Sağcı solcu dediler, Türkler ve Kürtler dediler, Aleviler ve Sünniler dediler, laikler ve dindarlar dediler, milleti de delirttiler. Bu iktidarın Cumhuriyet’imizin millet fikri ve ülküsüyle kavgası hiç bitmedi. Millet ve milliyet fikrinin içini boşaltmak, boşalttıkları yere de kendi gayrımilli projelerini yerleştirmek için uğraşıp durdular. 101 yıl önce bir mucizeyi birlikte gerçekleştirmiş Anadolu’nun sakinleri ve sahiplerii Türk milleti olarak bizler, Ortadoğu’da, Balkanlar’da ve Kafkaslar’da hangi zorluk yaşanırsa yaşansın, bu istikrarsızlık çöllerinin ortasında bir vaha gibi parlayan Türkiye Cumhuriyeti devletinin eşit ve hür yurttaşları olarak oy verdiğimiz partilerin değil, cebimizdeki nüfus cüzdanımızla edindiğimiz en büyük nimet olan Cumhuriyetin ve bu millete mensubu olmanın, eşit ve laik bir hukuk mantığıyla kurulmuş bir devlete sahip olmanın kıymetini hatırlayamadık.

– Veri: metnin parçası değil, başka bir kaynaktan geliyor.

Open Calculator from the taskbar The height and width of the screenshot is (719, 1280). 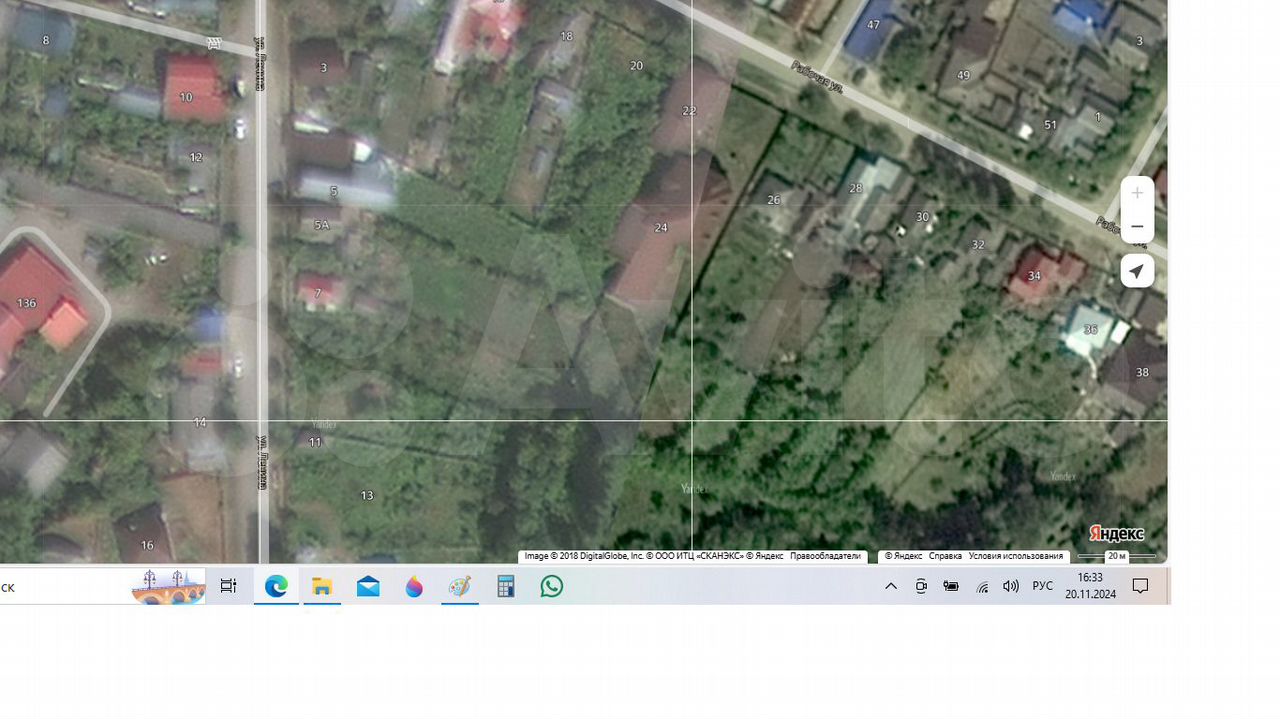506,587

Şimdi bunu kaybetmenin eşiğinde onu el birliğiyle uçurumdan atmaya çalışan gayrımilli bir iç cephe koalisyonunu durdurmaya çalışıyoruz. Bunu başarmaya Mecburuz. Çünkü bu vatan için gazi olanlara, şehit olanlara borçluyuz.
22 yıldır görev edindikleri 'Büyük Ortadoğu Projesi' kapsamında giriştikleri şey bir ilk değildir. Ama anlaşılıyor ki nihai mahiyettedir. Her dönem mutlaka yanlarına kattıkları bir terör örgütü ve uzantısıyla denediler. Şimdi de yanlarına aldıkları yeni müstakbel terör örgütleriyle deniyorlar. Yanlarına ortak diye aldıkları zaten teröristti ya da bir süre sonra ortaklarını terörist ilan ettiler. Her zaman söylüyorum ya bunlar teröristsiz yol yürüyemiyorlar. İlk denemelerinde yine aynı bugün olduğu gibi, Bölücübaşından açıklamalar ve mektuplar bekliyorlardı. Ağustos 2009’da 'yol haritası açıklattılar', Terör örgütü silah bırakacaktı, bunun için ilk tiyatro gösterisi de Ekim 2009’da Habur rezaleti olarak yaşandı. Şimdilerde anlıyoruz ki, bugünün özenle seçilmiş İçişleri Bakanı Ali Yerlikaya da oranın, yani Şırnak’ın valisiydi.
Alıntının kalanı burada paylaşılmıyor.